For long-lived assets whereby the carrying value exceeds the estimated future undiscounted cash flows, the carrying amount is reduced to fair value. Fair value is generally estimated using the income approach described in the ASC 820 - Fair Value Measurement. If applicable, we utilize prices and other relevant information generated by market transactions involving assets and liabilities that are identical or comparable to the item being measured as the basis for determining fair value. The expected future cash flows used for impairment reviews and related fair value measurements are typically based on judgmental assessments of future production, pricing estimates, capital and operating costs, market-based weighted average cost of capital, and risk adjustment factors applied to reserves. These assumptions are applied to develop future cash flow projections that are then discounted to estimated fair value, using a market-based weighted-average cost of capital. Although we base the fair value estimate of each asset group on assumptions we believe to be reasonable, those assumptions are inherently unpredictable and uncertain, and actual results could differ from the estimate. Negative revisions of estimated reserve quantities, increases in future cost estimates, divestiture of a significant component of the asset group, or sustained decreases in crude oil prices could lead to a reduction in expected future cash flows and possibly an additional impairment of long-lived assets in future periods.
We believe the assumptions used in our analysis to test for impairment are appropriate and result in a reasonable estimate of future cash flows and fair value. Kosmos has consistently used an average of third-party industry forecasts to determine our pricing assumptions. Where unproved reserves exist, an appropriately risk-adjusted amount of these reserves may be included in the evaluation.

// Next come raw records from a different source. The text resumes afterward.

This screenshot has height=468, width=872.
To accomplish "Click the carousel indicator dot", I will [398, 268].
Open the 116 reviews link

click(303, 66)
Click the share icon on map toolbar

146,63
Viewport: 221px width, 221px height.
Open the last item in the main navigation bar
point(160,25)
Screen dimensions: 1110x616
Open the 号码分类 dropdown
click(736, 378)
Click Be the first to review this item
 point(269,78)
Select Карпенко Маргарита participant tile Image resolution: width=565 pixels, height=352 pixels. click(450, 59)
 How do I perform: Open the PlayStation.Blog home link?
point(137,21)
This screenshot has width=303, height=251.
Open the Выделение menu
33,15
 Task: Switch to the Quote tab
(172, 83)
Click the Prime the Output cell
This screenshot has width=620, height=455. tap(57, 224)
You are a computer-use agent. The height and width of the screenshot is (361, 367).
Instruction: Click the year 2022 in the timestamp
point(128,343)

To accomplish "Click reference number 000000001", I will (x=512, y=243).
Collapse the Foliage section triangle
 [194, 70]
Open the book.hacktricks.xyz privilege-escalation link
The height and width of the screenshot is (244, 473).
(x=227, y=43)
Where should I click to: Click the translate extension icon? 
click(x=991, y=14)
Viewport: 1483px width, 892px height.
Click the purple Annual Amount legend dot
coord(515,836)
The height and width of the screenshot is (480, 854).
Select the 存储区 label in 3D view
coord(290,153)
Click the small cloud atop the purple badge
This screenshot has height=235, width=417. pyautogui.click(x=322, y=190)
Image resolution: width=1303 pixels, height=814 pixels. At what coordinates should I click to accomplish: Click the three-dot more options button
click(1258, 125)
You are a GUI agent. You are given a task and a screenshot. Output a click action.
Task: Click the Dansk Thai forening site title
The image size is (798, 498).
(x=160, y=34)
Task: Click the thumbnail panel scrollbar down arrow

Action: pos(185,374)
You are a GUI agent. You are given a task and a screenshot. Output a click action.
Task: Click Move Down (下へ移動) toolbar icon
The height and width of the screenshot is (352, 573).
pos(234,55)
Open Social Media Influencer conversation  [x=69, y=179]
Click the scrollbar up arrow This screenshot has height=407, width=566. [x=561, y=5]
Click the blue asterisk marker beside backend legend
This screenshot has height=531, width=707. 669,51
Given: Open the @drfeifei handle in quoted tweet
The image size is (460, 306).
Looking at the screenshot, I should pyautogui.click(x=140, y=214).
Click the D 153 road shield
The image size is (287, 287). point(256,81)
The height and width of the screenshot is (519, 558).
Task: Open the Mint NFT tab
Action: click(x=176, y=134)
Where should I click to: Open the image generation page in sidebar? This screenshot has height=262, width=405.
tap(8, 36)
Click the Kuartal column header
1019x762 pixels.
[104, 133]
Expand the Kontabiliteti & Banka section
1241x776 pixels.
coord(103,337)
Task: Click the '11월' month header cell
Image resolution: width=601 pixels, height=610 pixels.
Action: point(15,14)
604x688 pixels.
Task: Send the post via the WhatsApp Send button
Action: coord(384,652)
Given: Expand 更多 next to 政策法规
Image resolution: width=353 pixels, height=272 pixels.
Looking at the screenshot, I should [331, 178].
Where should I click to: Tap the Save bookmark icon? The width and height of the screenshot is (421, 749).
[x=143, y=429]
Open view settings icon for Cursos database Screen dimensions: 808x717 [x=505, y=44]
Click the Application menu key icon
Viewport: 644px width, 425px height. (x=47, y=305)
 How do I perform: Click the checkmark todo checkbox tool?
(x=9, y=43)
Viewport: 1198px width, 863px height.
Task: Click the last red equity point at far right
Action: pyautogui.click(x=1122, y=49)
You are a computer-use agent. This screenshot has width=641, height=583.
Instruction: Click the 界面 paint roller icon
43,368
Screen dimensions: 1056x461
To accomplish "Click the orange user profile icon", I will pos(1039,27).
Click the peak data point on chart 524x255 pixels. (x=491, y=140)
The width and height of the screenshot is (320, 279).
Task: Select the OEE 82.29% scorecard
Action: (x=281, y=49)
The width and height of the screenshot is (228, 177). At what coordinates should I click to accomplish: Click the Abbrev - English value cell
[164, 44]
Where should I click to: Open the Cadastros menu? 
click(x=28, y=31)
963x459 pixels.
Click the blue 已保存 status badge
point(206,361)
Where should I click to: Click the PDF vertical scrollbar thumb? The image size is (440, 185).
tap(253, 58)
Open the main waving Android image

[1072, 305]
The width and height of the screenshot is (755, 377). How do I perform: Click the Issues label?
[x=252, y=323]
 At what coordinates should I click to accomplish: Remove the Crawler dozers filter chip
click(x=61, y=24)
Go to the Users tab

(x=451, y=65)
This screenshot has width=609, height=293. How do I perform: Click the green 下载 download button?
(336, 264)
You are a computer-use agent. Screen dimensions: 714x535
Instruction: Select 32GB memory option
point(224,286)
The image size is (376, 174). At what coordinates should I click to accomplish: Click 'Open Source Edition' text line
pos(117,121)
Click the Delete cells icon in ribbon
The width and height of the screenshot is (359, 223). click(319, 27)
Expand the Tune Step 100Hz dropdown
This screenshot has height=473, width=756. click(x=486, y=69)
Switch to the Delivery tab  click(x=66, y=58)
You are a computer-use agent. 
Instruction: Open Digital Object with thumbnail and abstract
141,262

Acquisition Accounting. The purchase price in an acquisition (business combination or asset acquisition) is allocated to the assets acquired and liabilities assumed based on their relative fair values as of the acquisition date, which may occur many months after the deal announcement date. Therefore, while the consideration to be paid may be fixed, the fair value of the assets acquired, and liabilities assumed is subject to change during the period between the announcement date and the acquisition date. The most significant estimates in the allocation typically relate to the value assigned to future recoverable oil and gas reserves and unproved properties. As the allocation of the purchase price is subject to significant estimates and subjective judgments, the accuracy of this assessment is inherently uncertain.
New Accounting Pronouncements
See "Item 8. Financial Statements and Supplementary Data-Note 2-Accounting Policies" for a discussion of recent accounting pronouncements.